Scavi di Boscoreale ed Antiquarium
Boscoreale is a town north of Pompeii, lying on the slopes of Vesuvius, identified by some as the Pagus Augustus Felix Suburbanus. On account of its fertility it was inhabited since protohistorical times and reoccupied after the eruption of 79 A.D. In the Roman age it was full of villas and farms that specialised in cultivating vines, olives and cereals. Established in 1991, the Antiquarium di Boscoreale illustrates, by means of exhibits found at the archaeological sites of Pompeii, Herculaneum, Oplontis, Stabiae, Terzigno, and Boscoreale, and accompanying captions, the main characteristics of the Vesuvian environment in the Roman Age and the human use of its natural resources. With the aid of various sciences applied to archaeology, it is in fact possible to reconstruct what the situation was in various places in the Vesuvian area, the types of flora and fauna there, some of which have disappeared, as well as the agricultural and pastoral state of affairs and, more generally, the way of life of the local people in antiquity and their relationship with the environment.
The museum tour ends with a visit to a farm located in the immediate vicinity: the ‘villa rustica’ at Villa Regina, the only one accessible to visitors that is fully excavated. For this villa too, the production of wine was the main activity, as demonstrated by the rooms used for pressing grapes, with the pressing vat (calcatorium) and the fixed arrangements for assembling the wooden press (torcular), and the great ‘cella vinaria’ with its sunken clay jars (dolia defossa) for conserving wine.
Numerous finds from this and from other villas in the district are exhibited in the Antiquarium. Villa Regina has a number of rooms laid out on three sides of an open-air courtyard, which houses the ‘cella vinaria’ with its eighteen dolia. In its original layout, the villa, which once also had an upper storey, can be dated back to the 1st century B.C. and was extended in at least two subsequent phases in the Augustan and Julio-Claudian Age.

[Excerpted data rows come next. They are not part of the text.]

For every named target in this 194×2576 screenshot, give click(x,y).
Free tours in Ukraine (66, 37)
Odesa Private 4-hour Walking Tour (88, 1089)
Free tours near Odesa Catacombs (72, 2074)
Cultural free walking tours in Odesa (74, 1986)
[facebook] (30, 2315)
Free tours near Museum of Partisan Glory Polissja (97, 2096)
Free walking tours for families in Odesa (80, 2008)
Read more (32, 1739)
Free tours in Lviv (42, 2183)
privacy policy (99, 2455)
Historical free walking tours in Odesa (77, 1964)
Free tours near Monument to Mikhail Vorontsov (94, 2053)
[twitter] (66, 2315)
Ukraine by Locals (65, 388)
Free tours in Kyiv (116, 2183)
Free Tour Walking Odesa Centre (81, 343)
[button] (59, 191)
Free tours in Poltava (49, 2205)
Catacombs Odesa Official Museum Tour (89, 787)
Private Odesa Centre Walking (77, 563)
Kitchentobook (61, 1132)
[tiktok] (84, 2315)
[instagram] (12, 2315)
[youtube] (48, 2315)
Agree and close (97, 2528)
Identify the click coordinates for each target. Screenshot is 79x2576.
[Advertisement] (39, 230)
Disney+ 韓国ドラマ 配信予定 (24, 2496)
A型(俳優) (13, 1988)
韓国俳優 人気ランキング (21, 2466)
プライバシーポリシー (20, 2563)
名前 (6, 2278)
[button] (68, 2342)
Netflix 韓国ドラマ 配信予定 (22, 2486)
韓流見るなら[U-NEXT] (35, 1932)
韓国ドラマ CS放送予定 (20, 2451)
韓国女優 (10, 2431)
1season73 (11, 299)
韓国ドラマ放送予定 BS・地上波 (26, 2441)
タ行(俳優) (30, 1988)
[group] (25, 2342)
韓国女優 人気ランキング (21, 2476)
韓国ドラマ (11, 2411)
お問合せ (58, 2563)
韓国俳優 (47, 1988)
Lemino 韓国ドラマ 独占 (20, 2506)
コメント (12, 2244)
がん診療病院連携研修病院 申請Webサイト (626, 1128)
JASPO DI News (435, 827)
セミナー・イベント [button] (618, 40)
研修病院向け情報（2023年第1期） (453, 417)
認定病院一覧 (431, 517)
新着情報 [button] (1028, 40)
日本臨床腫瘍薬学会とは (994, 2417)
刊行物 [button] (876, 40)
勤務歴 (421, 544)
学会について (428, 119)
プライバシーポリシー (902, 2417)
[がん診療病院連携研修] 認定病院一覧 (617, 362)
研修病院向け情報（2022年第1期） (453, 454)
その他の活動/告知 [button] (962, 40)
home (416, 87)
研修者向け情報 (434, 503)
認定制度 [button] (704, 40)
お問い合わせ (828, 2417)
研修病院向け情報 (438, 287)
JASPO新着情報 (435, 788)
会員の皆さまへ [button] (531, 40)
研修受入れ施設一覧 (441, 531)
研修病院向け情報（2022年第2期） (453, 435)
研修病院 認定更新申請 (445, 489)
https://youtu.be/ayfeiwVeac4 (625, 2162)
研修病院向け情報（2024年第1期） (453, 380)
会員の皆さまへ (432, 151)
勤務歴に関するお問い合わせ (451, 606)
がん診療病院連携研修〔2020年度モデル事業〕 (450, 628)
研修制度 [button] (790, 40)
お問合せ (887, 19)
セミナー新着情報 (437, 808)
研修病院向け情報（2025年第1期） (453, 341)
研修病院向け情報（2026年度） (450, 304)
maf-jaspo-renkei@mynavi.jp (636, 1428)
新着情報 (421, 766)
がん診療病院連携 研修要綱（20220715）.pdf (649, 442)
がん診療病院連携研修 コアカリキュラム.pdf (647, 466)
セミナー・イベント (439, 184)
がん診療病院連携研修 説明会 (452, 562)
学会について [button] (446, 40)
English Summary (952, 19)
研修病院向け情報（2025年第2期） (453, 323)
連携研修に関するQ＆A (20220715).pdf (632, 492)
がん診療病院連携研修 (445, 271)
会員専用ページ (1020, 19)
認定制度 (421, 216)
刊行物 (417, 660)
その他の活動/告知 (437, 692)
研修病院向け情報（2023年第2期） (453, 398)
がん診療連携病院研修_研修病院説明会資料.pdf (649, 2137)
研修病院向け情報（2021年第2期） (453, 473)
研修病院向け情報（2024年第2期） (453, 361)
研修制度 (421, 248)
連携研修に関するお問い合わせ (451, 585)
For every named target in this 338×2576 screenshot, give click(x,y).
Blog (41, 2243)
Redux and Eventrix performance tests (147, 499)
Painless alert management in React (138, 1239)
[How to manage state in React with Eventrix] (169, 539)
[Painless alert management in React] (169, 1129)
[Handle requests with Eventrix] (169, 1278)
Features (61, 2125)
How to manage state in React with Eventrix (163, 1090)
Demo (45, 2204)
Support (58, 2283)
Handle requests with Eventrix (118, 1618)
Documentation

During excavation a wagon (plaustrum) was found in the colonnade, of which evidence remains in the ruts left by its wheels on the surface of a lane adjacent to the villa.
The land surrounding the villa was being used for agricultural purposes in 79 A.D. and preserves traces of its ancient crops; casts have been made of the roots of the vines. Alongside these, vines have been replanted to reconstruct for visitors the layout of the vineyard.
Along the walls of the excavation the stratigraphy of the terrain clearly shows the succession of deposits of pyroclastic materials as a result of the eruption of 79 A.D., which led to the destruction of this small farm.